I have to select a pump giving Q flow and maintaining P line pressure. How to calculate the head required for the pump. The pump rated head minus TDH responsible for line pressure?

I have below questions. Please help

What will be the line pressure P at the delivery of a centrifugal pump (delivering Q)running at a system head which is equal to the rated pump head (BEP)?

If the delivery is throttled to Q/2, we can find the head from pump curve corresponding to the flow rate. With this head, how to calculate line pressure?

Will this work here.

P = density X g X head.






RE: pressure of water in a line and head relationship

santu398
you provide very little information on your system and what you are pumping.

basically, the pump will react to the system conditions. for your required flow rate and system configuration use bernoulli's equation to calculate the total head on the discharge side of the pump and the total head on the inlet side of the pump. add the two together to obtain the energy the pump will have to add to the system to achieve the required flow rate. once you have the head and flow rate, go to the pump curve to determine the operating parameters for the pump.

regards,
softedge

RE: pressure of water in a line and head relationship


An efficient and simple method to calculate the pressure loss in a piping system is the "Equivalent Pipe Length Method".
http://www.engineeringtoolbox.com/equivalent-pipe-...

Another method is the Crane method:
https://neutrium.net/fluid_flow/pressure-loss-from...

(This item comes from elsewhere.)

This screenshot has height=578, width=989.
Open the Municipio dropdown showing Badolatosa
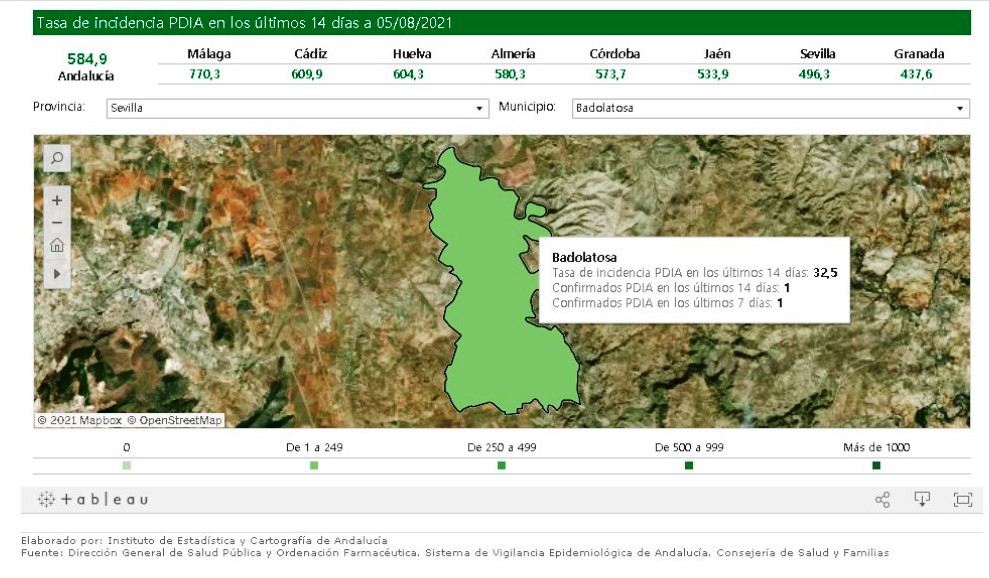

In United States Customary System Units, p = rho * H,

where p = pressure, psf

rho= weight-density of 62.4 lbs/square foot

H = feet

http://www.mcnallyinstitute.com/07-html/7-01.html

In metric units:

Hydrostatic pressure is the pressure due to the weight of a fluid.

p=rho*g*h

where:

ρ (rho) is density of the fluid (eg water density is almost 1000 kg/m3);

g is the acceleration due to gravity (conventional, 9.80665 m/s2 to the sea surface);

h is the height of column of liquid (in meters).

RE: pressure of water in a line and head relationship

If you do a search of pump characteristic curves vs. system performance curves in this forum, you'll get answers to your questions since much on this subject has been discussed.